Shah's family opposed pursuit of art as an unviable line of profession and wanted him to be a doctor, so he applied for admission to Bolan Medical College and did well enough to get in but he told his family he hadn’t made it and went for a BSc in Geology instead. He then received a Master's degree in English literature from the University of Balochistan in 1978, graduated from the National College of Arts in Lahore in 1983, and later obtained a Master's degree in fine arts from the Slade School of Fine Art in London, United Kingdom.

== Personal life ==
In 1983, he married actress Faryal Gohar. Their marriage ended in divorce after nine years. Shah described the contrast in their personalities as the cause of their divorce.

== Career ==

=== Music ===
Shah began his association with television in 1976 as a singer and composer. He remained actively involved in Pashto musical programming for approximately 15 years, during which he became a widely recognized and respected performer. His music continues to be well regarded among Pashto-speaking audiences in Pakistan and Afghanistan.

=== Painting and sculpture ===
In 1984, Shah established the Fine Arts Department at the University of Balochistan and headed it until 1986. In 1985, he founded the Artists Association of Balochistan and also was appointed the first Chairman of the Artist Association of Pakistan.

He founded the Hunerkada College of Visual and Performing Arts in Islamabad in 1992 and later became a Telenor Pakistan brand ambassador doing television productions under the banner of Hunerkada Productions.
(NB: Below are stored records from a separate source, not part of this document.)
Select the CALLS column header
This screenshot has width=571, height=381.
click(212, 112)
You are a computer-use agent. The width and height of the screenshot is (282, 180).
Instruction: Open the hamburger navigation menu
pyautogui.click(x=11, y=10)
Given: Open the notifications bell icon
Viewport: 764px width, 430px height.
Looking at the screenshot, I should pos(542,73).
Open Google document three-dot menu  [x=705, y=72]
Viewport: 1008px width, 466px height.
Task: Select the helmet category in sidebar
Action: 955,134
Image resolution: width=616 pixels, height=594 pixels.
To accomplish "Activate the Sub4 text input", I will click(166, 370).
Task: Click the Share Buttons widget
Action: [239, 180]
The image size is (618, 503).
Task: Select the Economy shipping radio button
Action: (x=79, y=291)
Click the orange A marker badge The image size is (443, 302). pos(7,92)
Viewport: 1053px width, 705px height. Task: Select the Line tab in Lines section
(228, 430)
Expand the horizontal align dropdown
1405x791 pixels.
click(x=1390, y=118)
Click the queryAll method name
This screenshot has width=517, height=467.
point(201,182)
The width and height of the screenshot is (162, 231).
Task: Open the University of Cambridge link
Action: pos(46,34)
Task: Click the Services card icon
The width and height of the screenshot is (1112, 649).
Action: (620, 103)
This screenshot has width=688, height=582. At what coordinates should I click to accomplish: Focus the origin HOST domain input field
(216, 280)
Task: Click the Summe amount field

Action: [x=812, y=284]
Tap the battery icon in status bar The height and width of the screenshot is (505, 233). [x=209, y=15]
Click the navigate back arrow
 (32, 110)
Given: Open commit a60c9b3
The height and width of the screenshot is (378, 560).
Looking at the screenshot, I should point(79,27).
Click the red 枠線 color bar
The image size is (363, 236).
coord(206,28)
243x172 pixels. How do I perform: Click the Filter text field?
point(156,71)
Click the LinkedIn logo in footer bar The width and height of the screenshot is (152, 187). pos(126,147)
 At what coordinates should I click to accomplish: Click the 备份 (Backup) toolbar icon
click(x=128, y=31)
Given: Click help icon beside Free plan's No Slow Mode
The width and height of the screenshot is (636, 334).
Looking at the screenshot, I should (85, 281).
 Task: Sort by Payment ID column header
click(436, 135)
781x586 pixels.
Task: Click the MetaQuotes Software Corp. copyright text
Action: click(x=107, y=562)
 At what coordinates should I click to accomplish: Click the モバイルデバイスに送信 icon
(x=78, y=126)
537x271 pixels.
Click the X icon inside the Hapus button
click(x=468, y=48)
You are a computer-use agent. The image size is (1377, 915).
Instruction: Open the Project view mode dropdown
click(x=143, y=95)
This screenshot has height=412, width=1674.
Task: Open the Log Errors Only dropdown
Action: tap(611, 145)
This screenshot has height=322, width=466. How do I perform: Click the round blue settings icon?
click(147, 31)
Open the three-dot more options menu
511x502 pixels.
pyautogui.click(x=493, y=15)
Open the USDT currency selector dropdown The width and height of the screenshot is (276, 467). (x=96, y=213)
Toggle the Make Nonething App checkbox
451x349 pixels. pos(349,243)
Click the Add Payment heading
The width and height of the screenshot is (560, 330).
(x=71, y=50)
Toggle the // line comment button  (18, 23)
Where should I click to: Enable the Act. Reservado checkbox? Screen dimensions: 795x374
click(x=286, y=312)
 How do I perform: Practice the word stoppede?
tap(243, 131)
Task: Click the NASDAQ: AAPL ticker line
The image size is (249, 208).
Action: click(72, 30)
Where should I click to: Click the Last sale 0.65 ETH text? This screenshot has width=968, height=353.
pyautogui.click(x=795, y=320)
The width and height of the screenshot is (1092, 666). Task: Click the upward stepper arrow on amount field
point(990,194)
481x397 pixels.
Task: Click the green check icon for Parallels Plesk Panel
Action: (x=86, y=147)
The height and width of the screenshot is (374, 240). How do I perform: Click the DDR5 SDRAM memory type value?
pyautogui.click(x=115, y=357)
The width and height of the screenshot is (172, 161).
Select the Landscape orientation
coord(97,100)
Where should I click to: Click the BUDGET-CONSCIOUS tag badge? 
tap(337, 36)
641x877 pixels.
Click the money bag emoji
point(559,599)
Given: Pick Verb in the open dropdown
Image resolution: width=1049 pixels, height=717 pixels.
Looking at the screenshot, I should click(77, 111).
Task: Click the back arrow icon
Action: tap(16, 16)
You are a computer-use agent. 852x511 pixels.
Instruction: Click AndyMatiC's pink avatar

In 2007, Shah became the executive director of Pakistan National Council of the Arts (PNCA) in Islamabad, Pakistan, and then was appointed its Director General in October 2016. His tenure at PNCA ended on 22 September 2019 with him stating in an interview with Alyan Khan that he "did not want any extension". In 2019, Shah was the President and Chief Curator of the first Islamabad Art Festival.

In 2022, he sculpted a bronze bust of Pakistani Nobel laureate Dr Abdus Salam, which was unveiled by the director general of International Atomic Energy Agency, Yukiya Amano at IAEA's 61st general conference.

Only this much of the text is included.